Aufgefallen war uns der Radpilger zunächst gar nicht wegen seiner Fahrweise, sondern wegen eines Gesangs, den er lauthals anstimmte. Das berühmte „Danke“, von ihm nach seiner Fasson umgetextet: „Danke, o Herr, für keinen Regen / Danke, für kräftig Gegenwind / Danke, dass nicht auf meinen Wegen, spitze Steine sind“, so erklang es da nach frommer Pilger Art. Und so lautete die zweite Strophe: „Danke, für immer Luft im Reifen / Danke für gutes Kettenfett / Danke für keine Hinternblasen / und kein Wolf im Schritt.“ Keine Frage. Den Typen wollten wir kennenlernen.

Strenge Pilgerregeln

Für uns extra anhalten oder gar absteigen sei ihm durch selbst auferlegte Pilgerregeln untersagt, erklärte uns Petersen als Erstes. „Bis zum Abendgebet gilt: Steige niemals vom Rad, bevor du das vorgeschriebene Tagessoll von acht Stunden im Sattel nicht erfüllt hast. Das gilt selbstverständlich auch für die Pausen“, sagte er, und fügte grinsend hinzu: „Alle Pausen.“

Was er damit meinte, konnten wir später beobachten, als er auf einer weniger frequentierten Strecke sein Wasser abschlug, ohne dafür die Wallfahrt zu unterbrechen. „Langsamradfahren heißt: Man steht da praktisch mehr als man fährt. Und eigentlich ist man immer kurz vorm Umfallen“, erläuterte uns Petersen, während er die Elbe auf der pittoresken Brücke zwischen Wilhelmsburg und Harburg in Zeitlupe querte. Er schaffe im Durchschnitt knapp einen Kilometer pro Stunde. „Ein Tempo, bei dem ich, so Gott der Herr will, bis Spanien etwas mehr als ein Jahr brauche.“ Ärgerlich, wenn ihn Gott dann auch noch auf einen Umweg schickt, wie es Petersen kurz darauf passierte. Doch ohne zu murren, nahm der Gottesfürchtige auch diese Prüfung auf sich und radelte den ganzen falschen Weg zurück – so langsam wie er zuvor auf ihm in die Irre gefahren war.

Fester Fahrradschlauch

Um nicht doch einmal „dem Satan zu erliegen“ und gegen die Regeln vorzeitig abzusteigen, hat sich Petersen mit sogenannten Klickpedalen gleichsam an sein Rad genagelt. „Da kann natürlich schon ein kleiner Fahrfehler dazu führen, dass man lang hinschlägt.“ Sprach’s und geriet prompt auf den unbefestigten Seitenstreifen des Weges, strauchelte – und stürzte. Und dann geschah etwas sehr Irritierendes. Kaum hatte sich Petersen wieder aufgerappelt und sein Rad aufgestellt, holte er, dabei gebetsartig Unverständliches vor sich hinmurmelnd, einen Fahrradschlauch aus der Satteltasche. Er prüfte dessen Festigkeit, indem er ihn einige Male kräftig mit den Händen spannte. Dann zog er sich das T-Shirt aus, kniete am Wegesrand nieder und hob an, seinen nackten Rücken mit dem Schlauch zu geißeln. Schon nach wenigen Schlägen bildeten sich rote, teils blutige Striemen, doch Petersen hieb noch einige Zeit unter abgehackt vorgestoßenen Schuldbezichtigungen weiter auf sich ein, vor Schmerzen stöhnend.

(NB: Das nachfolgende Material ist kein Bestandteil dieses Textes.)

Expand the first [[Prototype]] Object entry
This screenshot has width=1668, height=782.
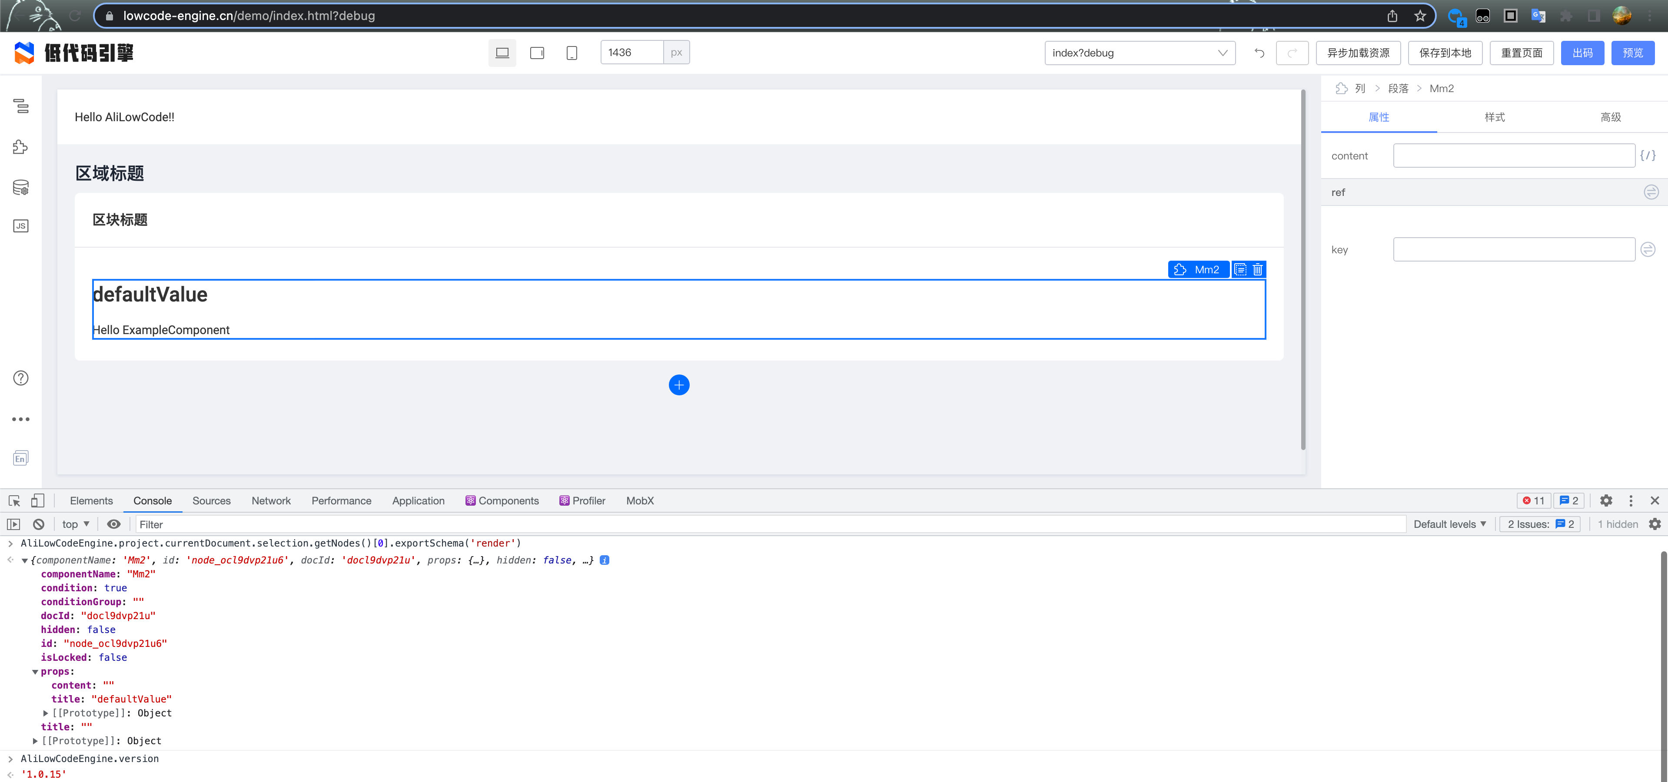tap(46, 713)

Kurz darauf saß er wieder, leichthin mit uns plaudernd, auf dem Rad. „Zu meinen Pilgerregeln zählen eben auch solche strengen Exerzitien. Da kenne ich gar kein Pardon“, sagte er entschieden und setzte dann seine Schleichfahrt auf dem jetzt mit grobem Kopfstein gepflasterten Radweg Richtung Süden fort. Wir blieben zurück, hörten ihn aber noch eine Weile singen: „Danke für dieses Kopfsteinpflaster / Danke, o Herr, für diese Qual / Danke, dass Du mich leiden lässt, in meinem Jammertal.“

Über ein halbes Jahr ist das her. Gern wüssten wir, wie es dem Langsamwallradfahrer jetzt wohl geht. Doch alle Versuche, ihn ausfindig zu machen, scheiterten. Unseren Berechnungen nach müsste Petersen dieser Tage im zentralen Frankreich unterwegs sein. Wer etwas über seinen Verbleib weiß, kontaktiere bitte die Redaktion. Danke!